PERSEGUIÇÃO POLÍTICA: Após entrega de equipamentos esportivos, prefeito de Pinhão exonera servidor e idealizador de projeto social
- Cleiton Bianucci

- há 14 minutos
- 2 min de leitura

Em pleno ano de 2026, práticas que remetem ao mais atrasado coronelismo político ainda fazem parte da realidade de pequenos municípios brasileiros. Em Pinhão, no interior de Sergipe, a denúncia é grave e escancara o uso do poder público como instrumento de perseguição pessoal e política.
O prefeito do município, Dr. Charles, exonerou um servidor público que também é idealizador e coordenador do projeto social SCD Três Corações, iniciativa que existe a 23 anos e vem acolhendo, educando e oferecendo oportunidades a crianças e adolescentes em situação de vulnerabilidade social.
O que chama atenção é que a exoneração ocorreu logo após o projeto receber equipamentos esportivos, como uniformes e bola, conquistados por meio de uma articulação de um parlamentar do município, que buscou apoio junto ao empresário Marcell Souza. A doação tinha como único objetivo fortalecer o projeto e garantir sua continuidade, beneficiando diretamente dezenas de jovens do município.
A atitude da gestão municipal levanta sérios questionamentos e reforça a suspeita de retaliação política. Segundo relatos, o gesto solidário foi interpretado pelo chefe do Executivo como um ato de afronta, resultando na exoneração imediata do idealizador do projeto do cargo a qual ocupava.
Além da perda do emprego, o coordenador agora vive outro drama: o receio de não poder mais utilizar as dependências do ginásio de esportes do município, espaço essencial para a continuidade das atividades esportivas e educativas desenvolvidas pelo SCD Três Corações.
Por meio das redes sociais, Renato Souza, idealizador do projeto, afirmou que, mesmo diante da perseguição, pretende seguir lutando para manter o trabalho social.
“A minha intenção é manter o projeto, mas tem os empecilhos. Eles irão fazer de tudo para que eu não use mais o espaço…”, desabafou.
Em um áudio que circula entre moradores, Renato ainda relata que buscará apoio do Ministério Público, na tentativa de garantir o direito de continuar utilizando os espaços públicos e preservar um projeto que atende exclusivamente crianças e adolescentes, sem qualquer viés político-partidário. Ao final, ele faz um apelo à sociedade por apoio e solidariedade.
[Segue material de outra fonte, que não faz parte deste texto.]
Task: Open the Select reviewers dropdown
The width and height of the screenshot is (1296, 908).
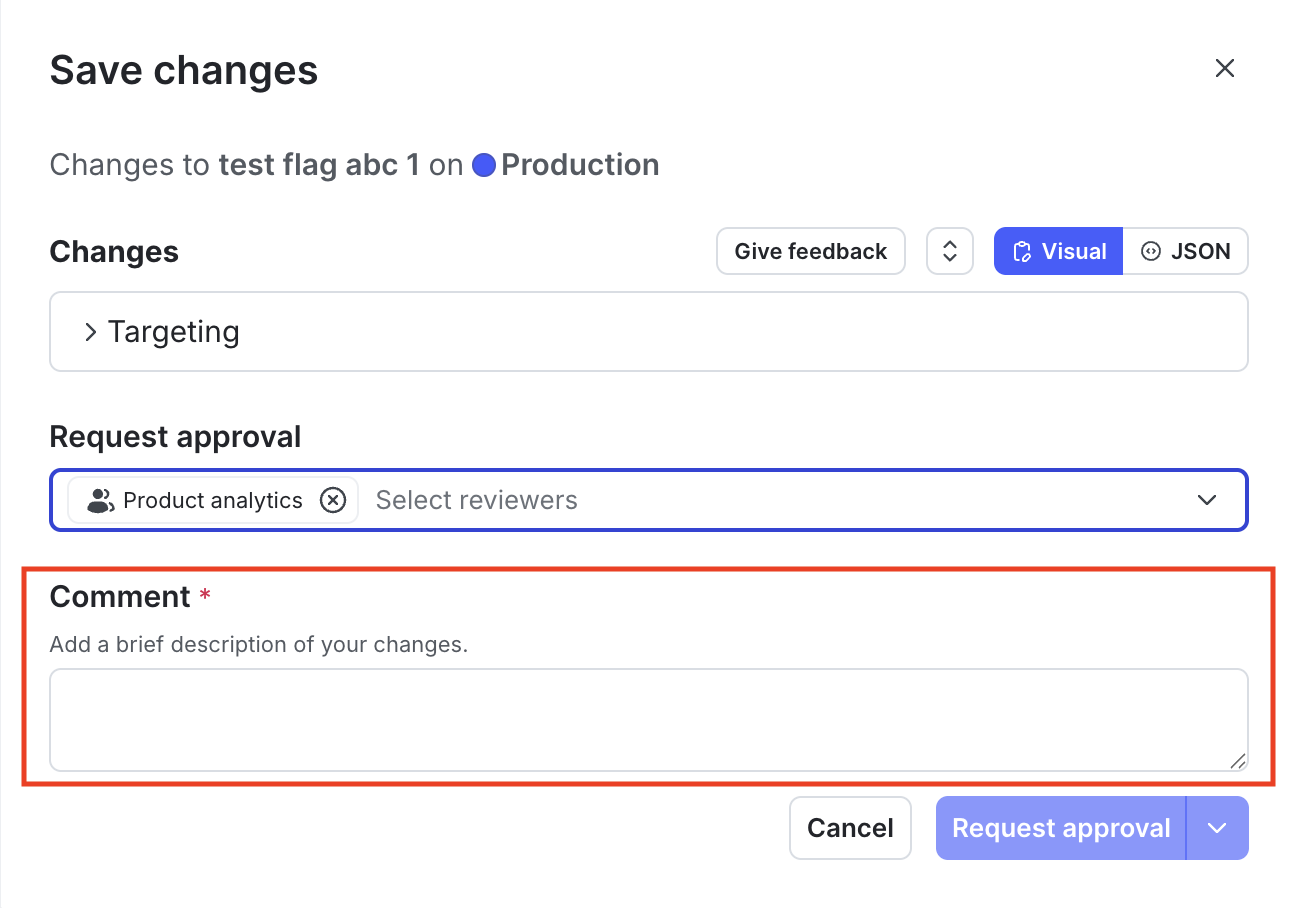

O caso expõe uma realidade triste e recorrente: prefeitos que se comportam como donos da cidade, confundindo o público com o privado e utilizando a máquina administrativa para perseguir quem não se curva aos seus interesses. Projetos sociais, que deveriam ser incentivados e fortalecidos, acabam sendo sufocados por vaidade política e abuso de poder.
A pergunta que fica é: quem perde com isso? Certamente não é o gestor, mas sim as crianças, os adolescentes e as famílias que encontram no esporte uma alternativa de inclusão, disciplina e esperança.
Enquanto o discurso político fala em desenvolvimento e cuidado com a juventude, atitudes como essa mostram que, em algumas cidades, o atraso ainda governa — e a perseguição segue sendo uma prática cotidiana, mesmo em 2026.